Copy out the lines of the records below, and only those lines, from the one with "You are a GUI" through the one with "Viewport: 725px width, 1568px height.", exactly as they appear.

BEGIN RECORDS FOR THE EXERCISE

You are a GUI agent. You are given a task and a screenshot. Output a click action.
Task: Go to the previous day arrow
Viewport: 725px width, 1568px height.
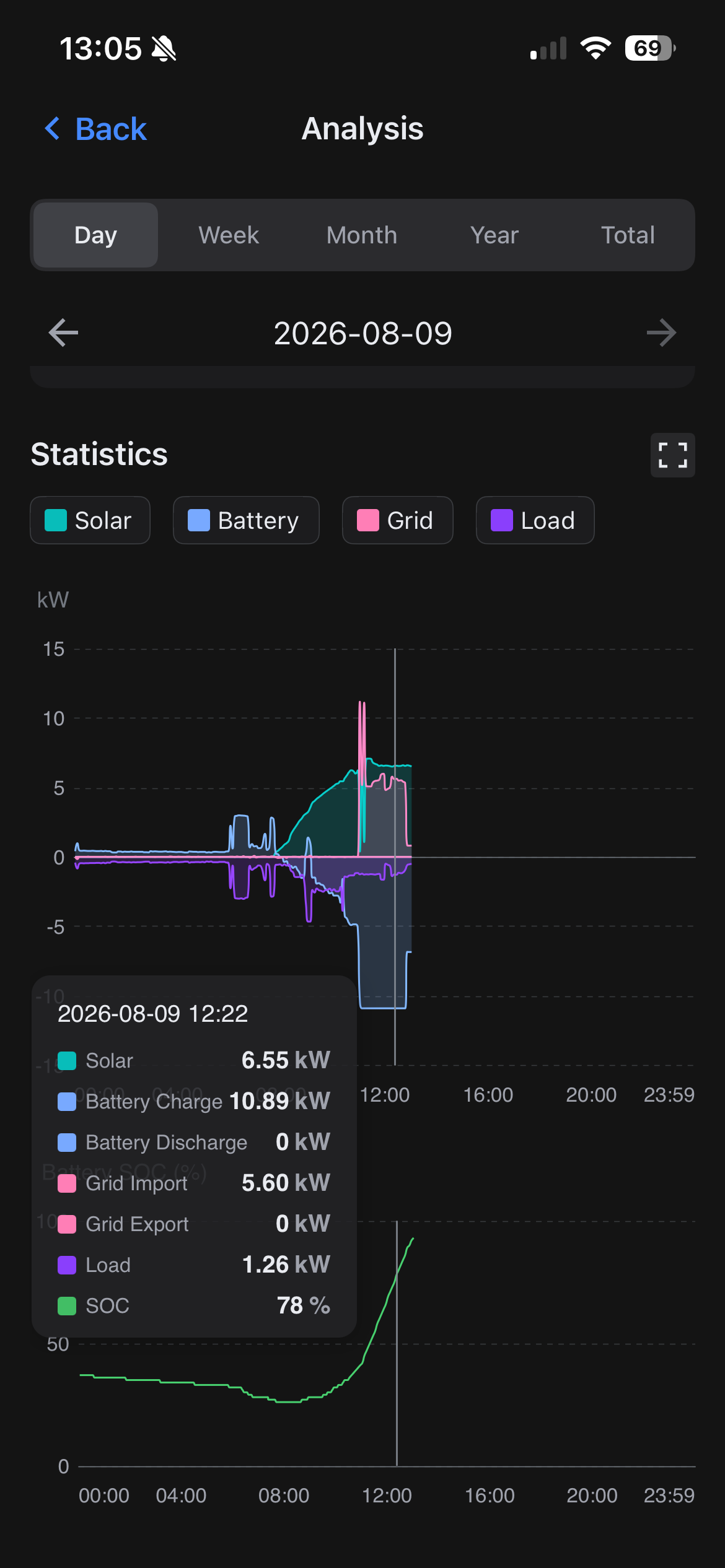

END RECORDS FOR THE EXERCISE
BEGIN RECORDS FOR THE EXERCISE

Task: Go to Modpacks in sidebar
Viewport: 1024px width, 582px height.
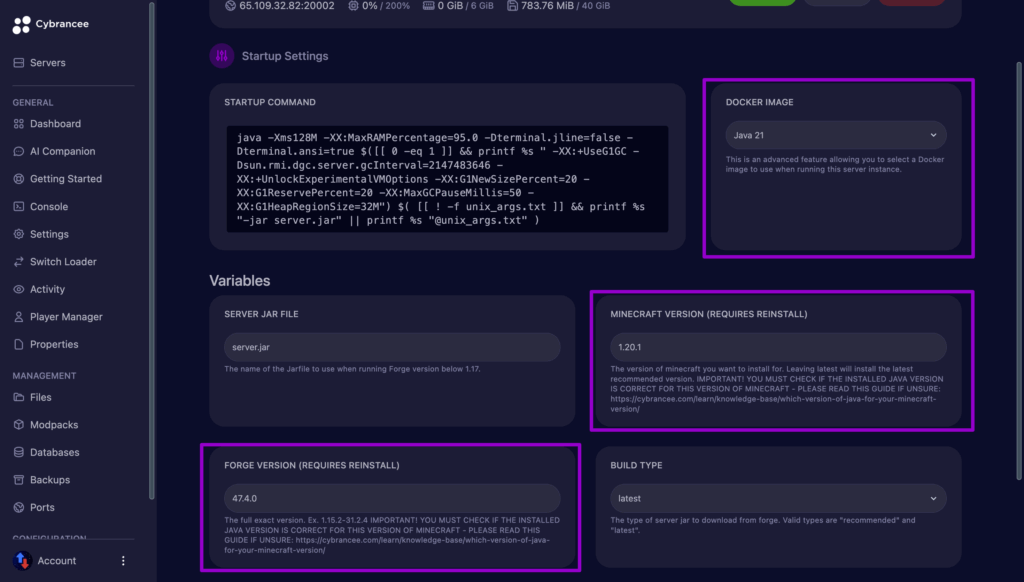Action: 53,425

END RECORDS FOR THE EXERCISE
BEGIN RECORDS FOR THE EXERCISE

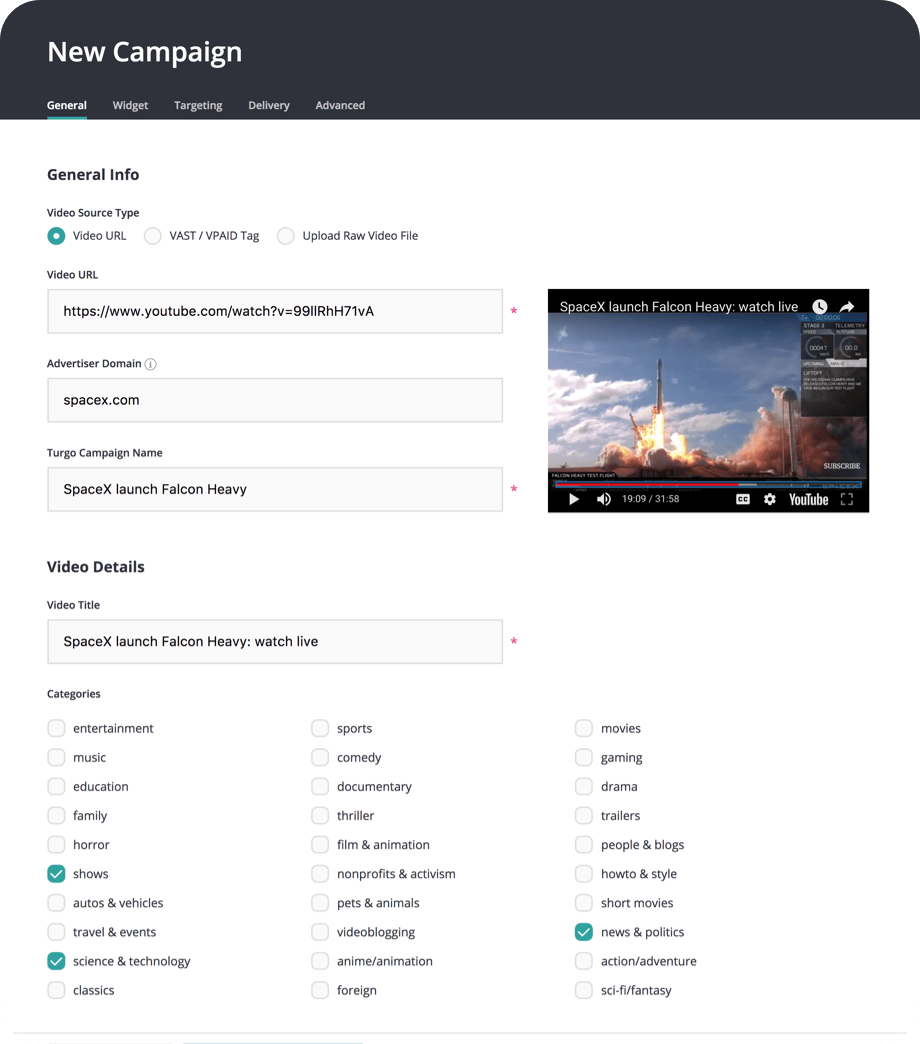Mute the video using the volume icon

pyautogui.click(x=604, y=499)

END RECORDS FOR THE EXERCISE

= EXERCISE ANSWER =
You are a GUI agent. You are given a task and a screenshot. Output a click action.
Task: Go to the previous day arrow
Viewport: 725px width, 1568px height.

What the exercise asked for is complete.